I agree! Unfortunately, right now there's quite a bit of evidence that we hire based on skin color and sex, disregarding merit. Let's fix that.



There used to be severe amounts of antisemitism in this country. Even as late as 1997 Donald Trump sued so that Jews and blacks could attend country clubs in Palm Springs.

Richard Feynman wanted to attend Columbia University but was turned away because of the Jewish Quota.

But even with the antisemitism there were always firms who ignored the prejudice and hired on the basis of merit where merit was important. There were never diversity programs.

I believe there are firms in tech and other firms that need good computer tech that hire on the basis of merit and could care less the sex or color of skin of the individual. Who would want to work in a firm that isn't merit based anyway?


But even with the antisemitism there were always firms who ignored the prejudice and hired on the basis of merit where merit was important. There were never diversity programs.

And there were and still are plenty of firms which didn't/don't hire based on merit. Your argument here is basically "oh well, let's just sweep that under the rug and be hopeful that in the future it'll get better". Diversity programs are about taking the norms of the future and starting to implement them now, because telling people to wait another generation, or another century, for the discrimination against them to fade away naturally is not a great thing to do.


I'm sorry but I gave the wrong impression.

Someone who is highly competent, is deserving of merit, never want to work for a firm that doesn't hire on the basis of merit. So those firms that don't hire on the basis of merit are turning these people away. There is a shortage of people with competence and merit in computing, so that person will find a job and with a firm who values that person for their abilities.

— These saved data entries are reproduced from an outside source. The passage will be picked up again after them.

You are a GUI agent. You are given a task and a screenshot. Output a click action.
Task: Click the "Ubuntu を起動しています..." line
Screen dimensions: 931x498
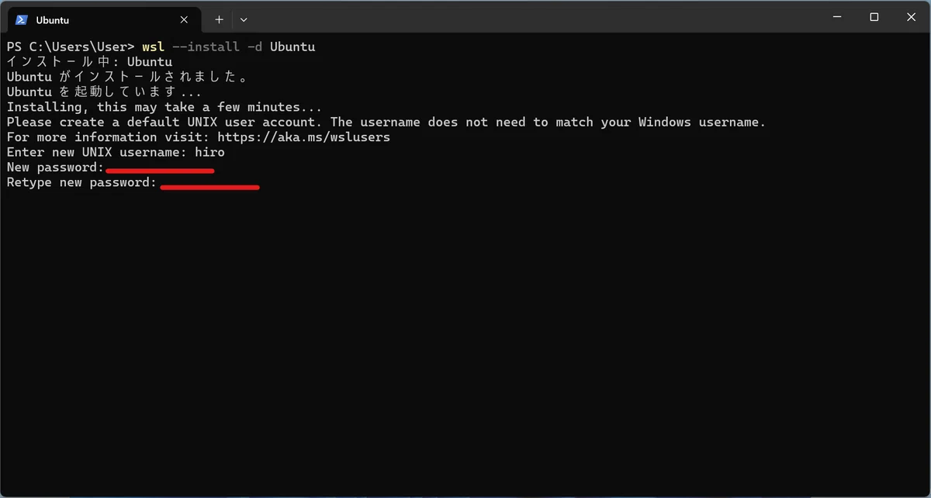click(104, 92)
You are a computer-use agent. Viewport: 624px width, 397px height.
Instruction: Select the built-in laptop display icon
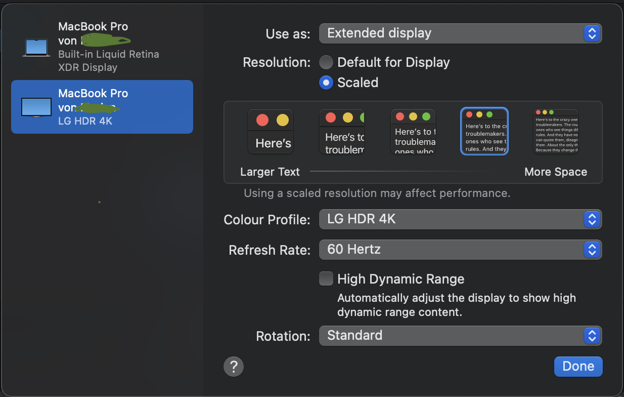click(x=36, y=47)
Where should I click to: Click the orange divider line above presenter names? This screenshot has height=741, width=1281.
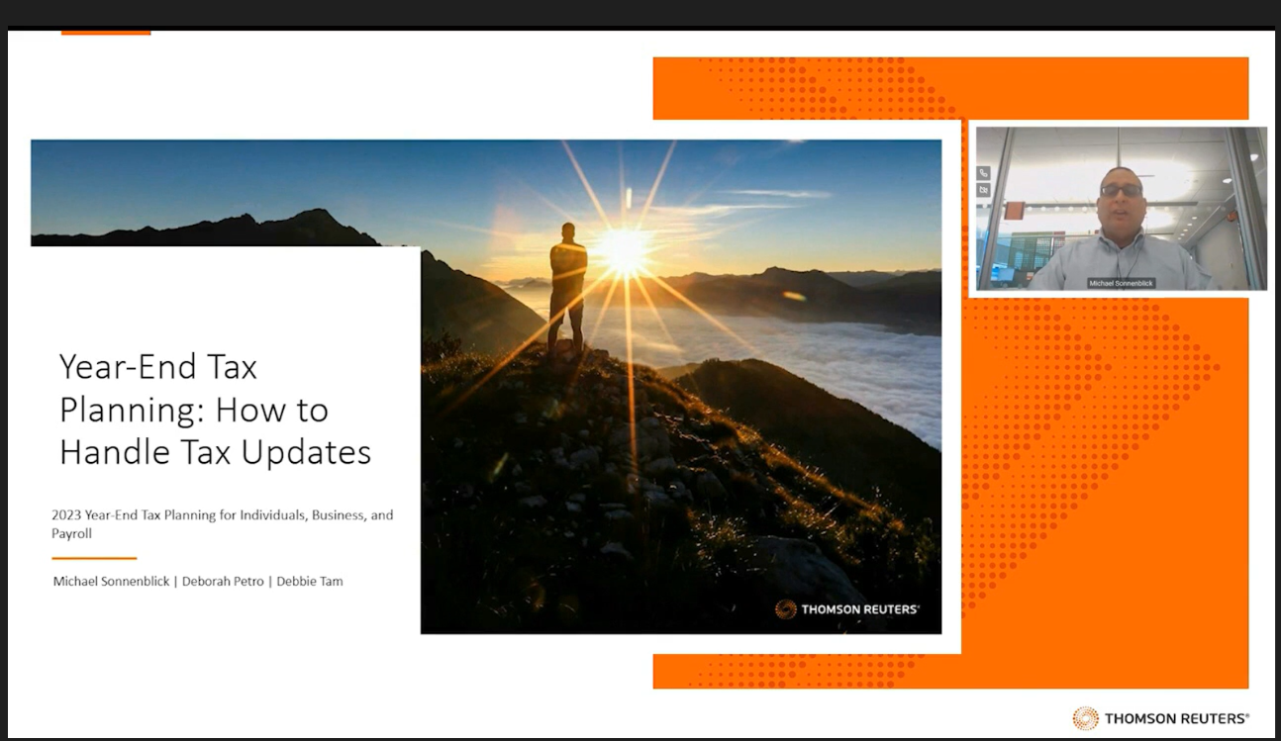[x=94, y=559]
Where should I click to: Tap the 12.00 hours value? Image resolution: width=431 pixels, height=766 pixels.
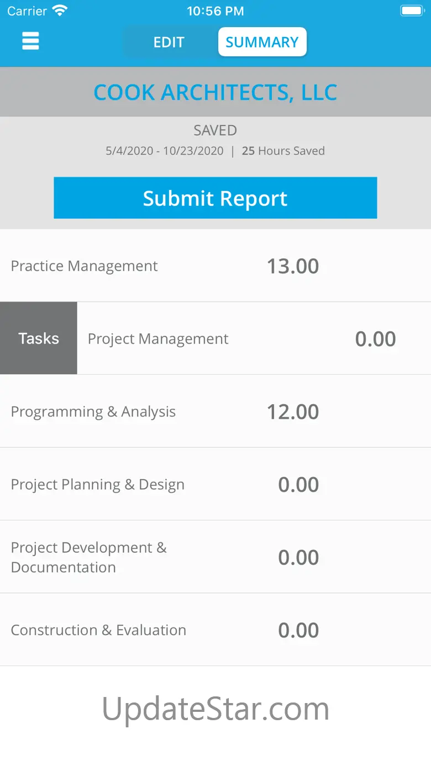(293, 412)
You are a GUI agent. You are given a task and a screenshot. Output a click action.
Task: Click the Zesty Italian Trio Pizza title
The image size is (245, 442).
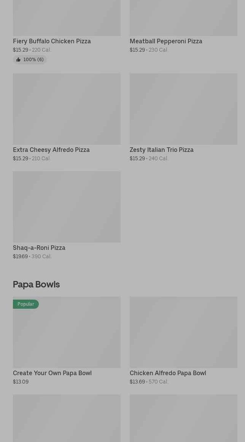click(161, 150)
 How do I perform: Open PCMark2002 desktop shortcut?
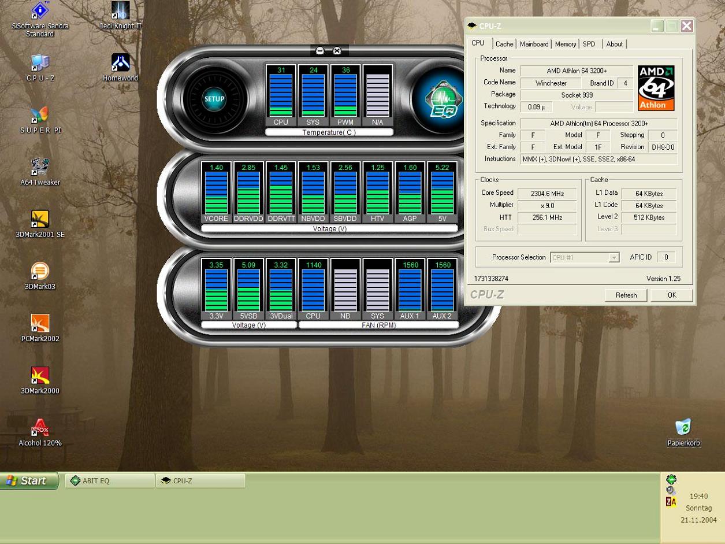40,323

Just as the case with antisemitism, no need for diversity programs. Physics Nobelist Richard Feynman was turned away from Columbia University because of the Jewish Quota. He went to MIT instead. MIT wanted someone like him and didn't care whether he was Jewish or not. The fact that MIT accepted him and Columbia did not demonstrated that MIT was the better school.


In a world where every market participant was perfectly informed and perfectly rational, and always acted in perfectly enlightened long-term self-interest, then you might have an argument.

We do not live in such a world. Your Feynman anecdote is a rare exception rather than a norm. Tech companies and software engineers will give up their racial and gender biases only when absolutely forced to, and at the moment nothing in the market is forcing them to -- you might not become the most profitable company in the world, but you can have major bias and still do well enough that it's simply not perceived as a problem for the companies which do it.